Une question de vocabulaire

Pensez à la diaconie. Quels mots vous viennent d’abord à l’esprit ?

Peut-être rien, parce que ce mot, dans le langage courant et hors des milieux d’Église, a perdu de son sens. On m’a souvent dit : « Ah, vous êtes diacre, c’est quoi ? »

Une recherche dans le dictionnaire
Si ce mot vous évoque quelque chose, cela doit s’apparenter à quelque dimension sociale. C’est souvent sous cet angle que les Églises parlent de la diaconie : le service social de l’Église ou l’aide aux pauvres.

C’est d’abord à l’étymologie du mot diakonos que nous devons la notion de service, de serviteur.

On rapprochera la diaconie, donc le fait de servir, de la position de serviteur du Christ (Matthieu 20, 28) :

C’est ainsi que le Fils de l’homme est venu, non pour être servi, mais pour servir et donner sa vie comme la rançon de plusieurs.
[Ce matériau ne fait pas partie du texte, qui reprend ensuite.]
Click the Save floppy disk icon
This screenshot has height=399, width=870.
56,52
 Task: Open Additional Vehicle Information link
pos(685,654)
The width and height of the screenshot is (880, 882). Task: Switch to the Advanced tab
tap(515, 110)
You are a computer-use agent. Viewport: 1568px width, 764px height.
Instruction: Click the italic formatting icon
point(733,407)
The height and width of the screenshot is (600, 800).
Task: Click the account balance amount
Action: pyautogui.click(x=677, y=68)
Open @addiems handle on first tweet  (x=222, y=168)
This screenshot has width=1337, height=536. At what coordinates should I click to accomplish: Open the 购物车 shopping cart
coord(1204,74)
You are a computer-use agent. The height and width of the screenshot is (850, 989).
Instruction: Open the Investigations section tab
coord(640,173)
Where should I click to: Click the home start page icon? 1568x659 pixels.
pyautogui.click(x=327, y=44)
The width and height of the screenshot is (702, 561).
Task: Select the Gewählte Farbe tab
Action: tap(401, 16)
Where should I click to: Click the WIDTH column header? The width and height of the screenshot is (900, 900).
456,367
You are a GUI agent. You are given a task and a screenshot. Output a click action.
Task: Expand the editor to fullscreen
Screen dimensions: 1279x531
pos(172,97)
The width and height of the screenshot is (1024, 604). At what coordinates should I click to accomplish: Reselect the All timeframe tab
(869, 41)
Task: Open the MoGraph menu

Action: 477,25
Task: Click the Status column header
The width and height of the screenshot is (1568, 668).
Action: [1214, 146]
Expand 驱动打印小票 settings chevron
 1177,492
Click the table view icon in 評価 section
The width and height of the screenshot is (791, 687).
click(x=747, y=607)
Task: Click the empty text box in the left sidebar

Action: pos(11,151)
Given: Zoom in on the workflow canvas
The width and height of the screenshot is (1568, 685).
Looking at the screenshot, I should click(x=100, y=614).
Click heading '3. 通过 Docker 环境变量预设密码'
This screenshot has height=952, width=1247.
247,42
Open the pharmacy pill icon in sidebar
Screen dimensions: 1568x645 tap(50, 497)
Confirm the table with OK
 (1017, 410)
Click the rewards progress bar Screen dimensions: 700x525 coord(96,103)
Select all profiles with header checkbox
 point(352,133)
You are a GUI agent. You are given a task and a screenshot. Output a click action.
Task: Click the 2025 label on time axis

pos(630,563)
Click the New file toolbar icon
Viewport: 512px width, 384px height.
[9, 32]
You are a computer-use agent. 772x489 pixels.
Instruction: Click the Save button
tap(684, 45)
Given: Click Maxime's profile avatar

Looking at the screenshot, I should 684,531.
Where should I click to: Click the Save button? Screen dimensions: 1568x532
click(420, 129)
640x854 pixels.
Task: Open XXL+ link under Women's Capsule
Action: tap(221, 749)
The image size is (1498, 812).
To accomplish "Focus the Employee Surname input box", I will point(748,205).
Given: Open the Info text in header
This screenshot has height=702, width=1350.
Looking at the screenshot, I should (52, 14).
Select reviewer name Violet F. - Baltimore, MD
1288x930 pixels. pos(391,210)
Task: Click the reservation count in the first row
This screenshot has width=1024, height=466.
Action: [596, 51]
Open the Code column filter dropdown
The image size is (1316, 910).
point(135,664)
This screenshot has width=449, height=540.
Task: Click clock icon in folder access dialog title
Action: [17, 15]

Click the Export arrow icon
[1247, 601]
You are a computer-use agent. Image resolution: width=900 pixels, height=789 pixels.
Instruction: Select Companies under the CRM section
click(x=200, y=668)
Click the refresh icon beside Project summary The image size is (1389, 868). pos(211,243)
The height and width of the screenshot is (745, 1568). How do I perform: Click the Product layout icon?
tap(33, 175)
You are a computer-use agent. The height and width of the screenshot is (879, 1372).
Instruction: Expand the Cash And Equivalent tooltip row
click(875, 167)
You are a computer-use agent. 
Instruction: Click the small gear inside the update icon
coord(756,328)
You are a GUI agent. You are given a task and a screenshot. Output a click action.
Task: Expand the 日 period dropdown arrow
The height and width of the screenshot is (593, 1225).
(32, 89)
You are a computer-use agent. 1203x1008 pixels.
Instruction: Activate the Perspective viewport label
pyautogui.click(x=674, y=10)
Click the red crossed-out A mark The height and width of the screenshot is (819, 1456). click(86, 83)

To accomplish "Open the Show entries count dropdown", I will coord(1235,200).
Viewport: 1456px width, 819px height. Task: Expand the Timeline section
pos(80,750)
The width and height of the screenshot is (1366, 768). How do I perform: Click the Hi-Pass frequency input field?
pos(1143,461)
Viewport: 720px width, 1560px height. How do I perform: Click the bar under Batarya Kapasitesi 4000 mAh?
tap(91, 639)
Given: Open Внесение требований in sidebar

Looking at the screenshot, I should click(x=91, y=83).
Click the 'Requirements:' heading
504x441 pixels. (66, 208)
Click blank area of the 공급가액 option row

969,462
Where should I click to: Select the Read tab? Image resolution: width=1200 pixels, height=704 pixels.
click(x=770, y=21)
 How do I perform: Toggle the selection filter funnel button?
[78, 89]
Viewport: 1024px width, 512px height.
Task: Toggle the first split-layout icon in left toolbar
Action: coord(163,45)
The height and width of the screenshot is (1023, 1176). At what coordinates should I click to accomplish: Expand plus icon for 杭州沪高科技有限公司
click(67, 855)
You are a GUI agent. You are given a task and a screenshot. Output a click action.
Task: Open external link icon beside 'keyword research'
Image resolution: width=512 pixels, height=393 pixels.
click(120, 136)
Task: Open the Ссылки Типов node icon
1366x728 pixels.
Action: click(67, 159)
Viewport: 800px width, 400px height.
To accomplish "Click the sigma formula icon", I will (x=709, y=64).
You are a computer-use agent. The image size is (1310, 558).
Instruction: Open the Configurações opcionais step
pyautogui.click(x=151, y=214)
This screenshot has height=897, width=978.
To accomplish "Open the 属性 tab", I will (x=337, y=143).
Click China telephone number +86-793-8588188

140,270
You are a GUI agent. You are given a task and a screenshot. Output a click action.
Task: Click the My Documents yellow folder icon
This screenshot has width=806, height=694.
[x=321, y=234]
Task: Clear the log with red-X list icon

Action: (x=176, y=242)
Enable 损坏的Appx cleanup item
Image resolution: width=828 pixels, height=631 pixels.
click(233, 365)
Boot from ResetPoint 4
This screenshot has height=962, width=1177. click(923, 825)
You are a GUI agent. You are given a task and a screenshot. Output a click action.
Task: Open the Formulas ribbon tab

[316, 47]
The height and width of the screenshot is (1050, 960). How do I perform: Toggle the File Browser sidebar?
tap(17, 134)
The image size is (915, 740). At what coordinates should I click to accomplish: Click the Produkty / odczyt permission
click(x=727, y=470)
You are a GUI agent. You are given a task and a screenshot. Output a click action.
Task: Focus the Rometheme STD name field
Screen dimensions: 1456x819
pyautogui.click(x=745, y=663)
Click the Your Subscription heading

Ou encore le lavement des pieds relaté par Jean qui est de la même veine (Jean 13, 1-17, les versets 3-5 ici) :

Jésus, qui savait que le Père avait remis toutes choses entre ses mains, qu’il était venu de Dieu, et qu’il s’en allait à Dieu, se leva de table, ôta ses vêtements, et prit un linge, dont il se ceignit.
Ensuite il versa de l’eau dans un bassin, et il se mit à laver les pieds des disciples, et à les essuyer avec le linge dont il était ceint.

L’Église (catholique d’abord) a donné à la diaconie le sens de prendre soin des pauvres, se référant à la lecture du livre des Actes des Apôtres (6, 1-4) :

À ce moment-là, le nombre des disciples devient de plus en plus grand, et les Juifs qui parlent grec se plaignent des Juifs du pays. Ils disent : « Chaque jour, au moment où on distribue la nourriture, on oublie les veuves de notre groupe. »
Alors les douze apôtres réunissent l’ensemble des autres disciples, et ils leur disent : « Nous ne devons pas cesser d’annoncer la parole de Dieu pour nous occuper des repas.
C’est pourquoi, frères, choisissez parmi vous sept hommes que tout le monde respecte, remplis d’Esprit Saint et de sagesse. Nous leur confierons le service des repas et nous, nous continuerons fidèlement à prier et à annoncer la parole de Dieu. »

Ainsi, ces sept hommes auront à nourrir concrètement ceux et celles qui ont faim, notamment les veuves, pendant que les apôtres nourriront spirituellement la communauté (!).

Si cette approche n’est pas historiquement fausse, elle est trop réductrice aujourd’hui. La diaconie, c’est plus qu’un service social ou une aide destinée aux plus précarisés.

La diaconie comme une bouée de sauvetage
 

Mal-aise

Je ne me sens pas à l’aise avec cette frontière, parce que, je crois d’abord que la prédication sans le service n’est pas crédible et que le service, s’il n’est pas porté par une parole annoncée et proclamée ne l’est pas plus.

L’Église a aussi, et trop souvent, confié la tâche (ou la mission) du service aux pauvres à des spécialistes, ou à tout le moins à des personnes formées. C’est très bien et gage de sérieux, mais l’Église ne doit pas oublier que la diaconie fait partie de sa mission, tout autant que la proclamation de l’Évangile.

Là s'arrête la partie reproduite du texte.